Today we’re taking a quick look at the book’s forward before next week when we’ll start looking at the stories proper. Fortunately, the forward’s brief and it gets to the point quickly. Manguel gives a good working definition of what he thinks fantastic literature is:

“Unlike tales of fantasy (those chronicles of mundane life in mythical surroundings such as Narnia or Middle Earth) fantastic literature can best be defined as the impossible seeping into the possible, what Wallace Stevens calls “black water breaking into reality”. Fantastic literature never really explains everything.”

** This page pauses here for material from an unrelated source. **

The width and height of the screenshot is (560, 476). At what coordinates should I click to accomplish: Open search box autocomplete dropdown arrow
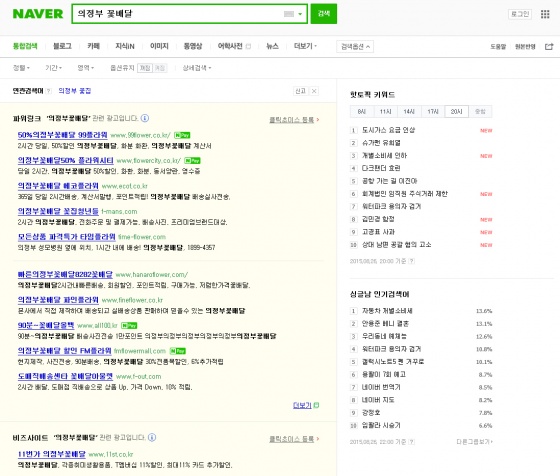300,14
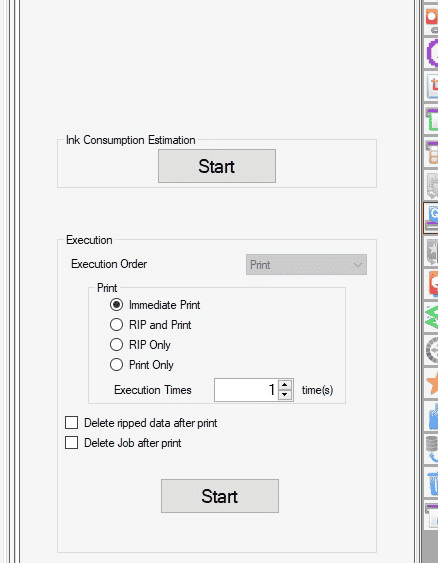This screenshot has height=563, width=438.
Task: Increase Execution Times with up arrow
Action: [x=285, y=385]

He then outlines the main themes common to all the stories selected for the anthology:

– Time warps

– Hauntings

– Dreams

– Unreal creatures, transformations

– Mimesis (seemingly unrelated acts which secretly dramatize each other)

– Dealings with God and the Devil

“The truly good fantastic story will echo that which escapes explanation in life; it will prove _in fact_ that life is fantastic. It will point to that which lies beyond our dreams and fears and delights; it will deal with the invisible, with the unspoken, it will not shirk from the uncanny, the absurd, the impossible; in short, it has the courage of total freedom.”

One thing I’ll note is that while no story has been steeped in the complete bigotry of, say, an HP Lovecraft story, a few so far have relied on certain prejudices to achieve their impact. That this would be the case in stories that rely on dreams, fears, the absurd, and the uncanny should surprise no one. But this “ick factor” when it occurs can leave a bad taste behind it. The fantastic as Manguel approaches it is not to be mistaken for a clean place at all.